The latest legislative action eases some limits on food trucks, which have grown rapidly in the past five years, and ends more than four years of acrimonious debate on where and how they can operate. What the guidelines do:

  • Impose a monthly lottery for food truck locations in the Central Business District
  • Require food trucks failing to get a spot in a lottery zone to only park 200 feet away instead of the previously proposed 500 feet
  • Reduce parking violations from $2,000 to $50
  • Cut the amount of unobstructed sidewalk required to vend from 10 feet to six feet

Earlier this month, the Council also approved food safety and labor standards for food trucks, often seen near areas such as Franklin Park and McPherson Square and the Metro Center Metrorail station in Downtown. Next: the Council must set an implementation date for the regulations.

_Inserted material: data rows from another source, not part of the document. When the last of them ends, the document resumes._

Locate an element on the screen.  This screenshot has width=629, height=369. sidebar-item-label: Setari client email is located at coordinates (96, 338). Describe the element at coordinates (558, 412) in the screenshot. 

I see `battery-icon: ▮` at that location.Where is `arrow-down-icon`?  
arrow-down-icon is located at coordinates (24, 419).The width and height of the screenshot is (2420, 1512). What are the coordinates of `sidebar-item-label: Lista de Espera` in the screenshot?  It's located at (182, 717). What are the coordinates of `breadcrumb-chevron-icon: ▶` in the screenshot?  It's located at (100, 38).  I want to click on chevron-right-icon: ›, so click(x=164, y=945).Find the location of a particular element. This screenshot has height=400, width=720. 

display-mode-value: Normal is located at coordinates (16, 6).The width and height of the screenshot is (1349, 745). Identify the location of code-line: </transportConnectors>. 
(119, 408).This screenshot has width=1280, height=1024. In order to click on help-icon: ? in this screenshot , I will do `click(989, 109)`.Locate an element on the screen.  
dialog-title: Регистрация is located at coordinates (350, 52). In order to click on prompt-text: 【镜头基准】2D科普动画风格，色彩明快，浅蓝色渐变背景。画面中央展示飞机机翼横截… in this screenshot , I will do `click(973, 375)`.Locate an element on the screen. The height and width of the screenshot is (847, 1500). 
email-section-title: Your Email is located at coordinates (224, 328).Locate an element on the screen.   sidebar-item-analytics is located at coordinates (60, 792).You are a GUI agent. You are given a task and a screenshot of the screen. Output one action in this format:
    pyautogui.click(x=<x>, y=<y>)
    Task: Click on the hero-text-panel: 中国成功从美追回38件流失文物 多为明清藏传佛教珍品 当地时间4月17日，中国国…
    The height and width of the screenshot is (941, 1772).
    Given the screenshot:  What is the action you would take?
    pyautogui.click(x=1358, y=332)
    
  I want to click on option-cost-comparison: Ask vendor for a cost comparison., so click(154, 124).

In related news, six food trucks that traverse D.C. stood out on a national list of the best food trucks compiled by Daily Meals, the dining news and culinary trends website. They include:

  • Rito Loco (No. 78), specializing in burritos
  • DC Slices (No. 72), serving pizza
  • Red Hook Lobster Pound D.C. (No. 66)
  • Pepe (No. 45), offering Chef Jose Andres Spanish sandwiches
  • Basil Thyme (No. 32), specializing in lasagnas
  • Fojol Bros. (No. 3), operating three trucks that sell Indian, Ethiopian and Thai cuisine.

Daily Meal looked at 450 food trucks. Overall, D.C.’s food trucks ranked fourth out of 40 U.S. cities on the list.